#### Document extract
===============
Expressing $\ln \sqrt[3]{54}$ in terms of $\ln 2$ and/or $\ln 3$

Question

Express $\ln \sqrt[3]{54}$ in terms of $\ln 2$ and/or $\ln 3$

I know that $\sqrt[3]{54}=54^{1/3}$ but otherwise I don't know how to address these types of problems. How do I solve this, and is there a general way of tackling these problems? Like, if I had $\ln.75$ or $\ln \frac{8}{9}$, for example. These types of problems that I have are all different and I don't understand a general way of looking at them.

thanks.

Answer 1

There are three properties to know:

• $\ln(ab) = \ln a + \ln b$

• $\ln \left(\frac a b\right) = \ln a - \ln b$

• $\ln(a^b) = b \ln a$

The rest is just putting things together, and using these multiple times. In particular, you'll probably find it useful to know that $54 = 2 \cdot 3^3$; now expand a few times.

Answer 2

As $\displaystyle \ln a^m=m\ln a\ \ \ \ (1)$ and $\ln a+\ln b=\ln(ab)\ \ \ \ (2)$ when logarithms remain defined

Now, $\displaystyle\sqrt[3]{54}=54^{\frac13}$ use $(1)$

Again, $\displaystyle54=2\cdot3^3$ Now use $(2)$
===============
#### Information shown
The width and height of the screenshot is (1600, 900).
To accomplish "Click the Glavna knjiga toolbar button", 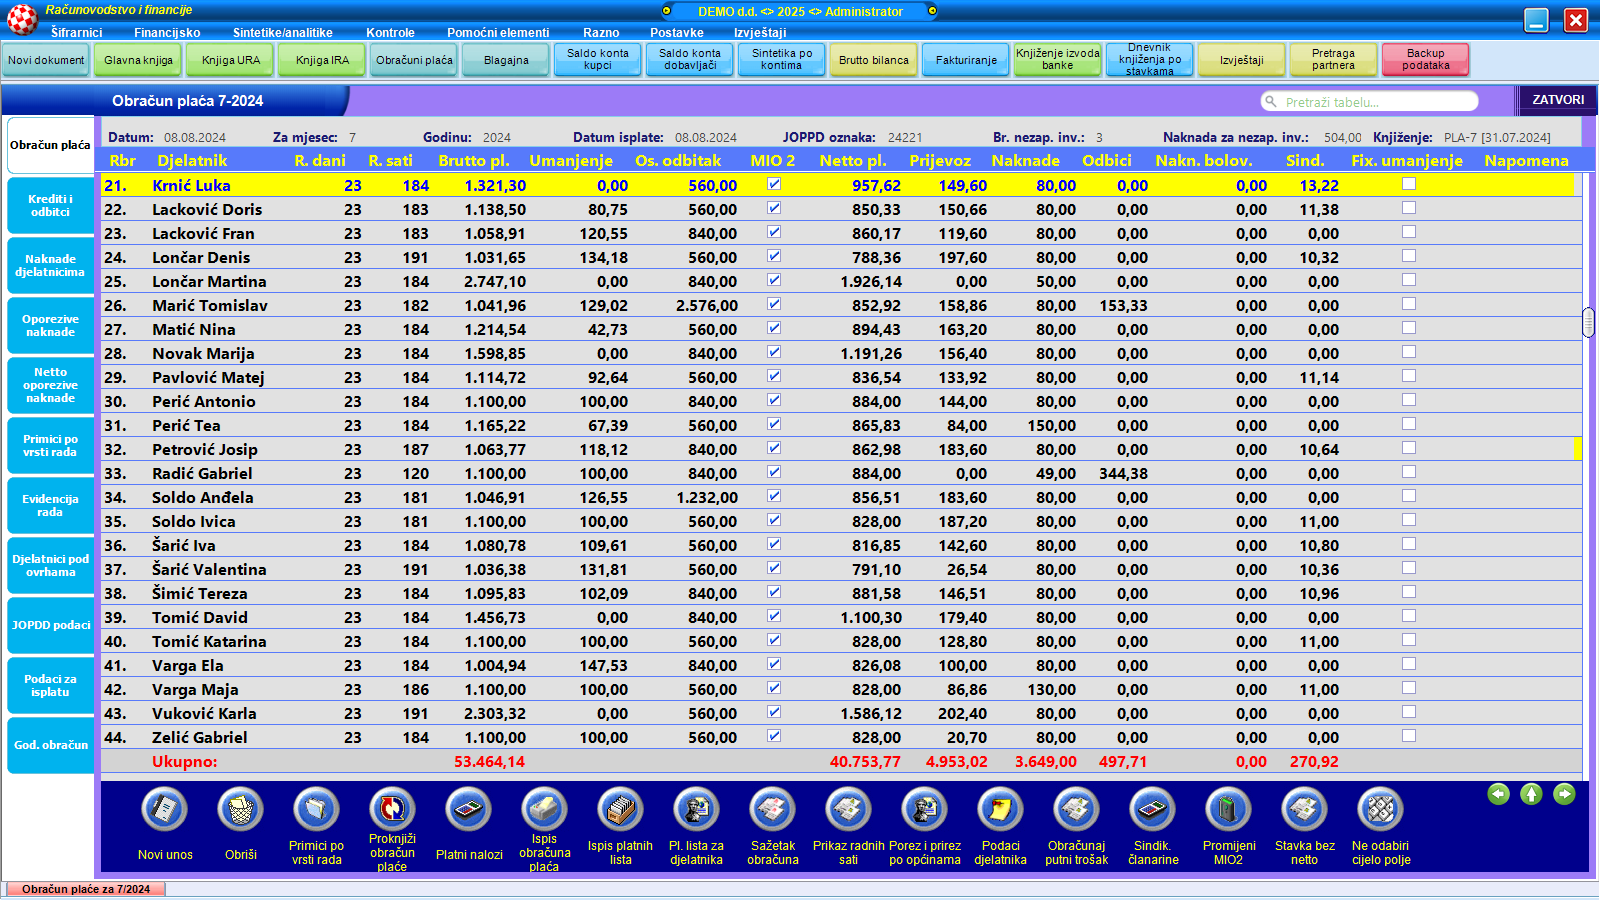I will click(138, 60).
===============
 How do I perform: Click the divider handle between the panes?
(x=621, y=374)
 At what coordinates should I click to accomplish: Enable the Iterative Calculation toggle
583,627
===============
From the logarithm thread, list every property of the natural logarithm that the first answer says there are to know.

#### Task result
- ln(ab) = ln a + ln b
- ln(a/b) = ln a − ln b
- ln(a^b) = b ln a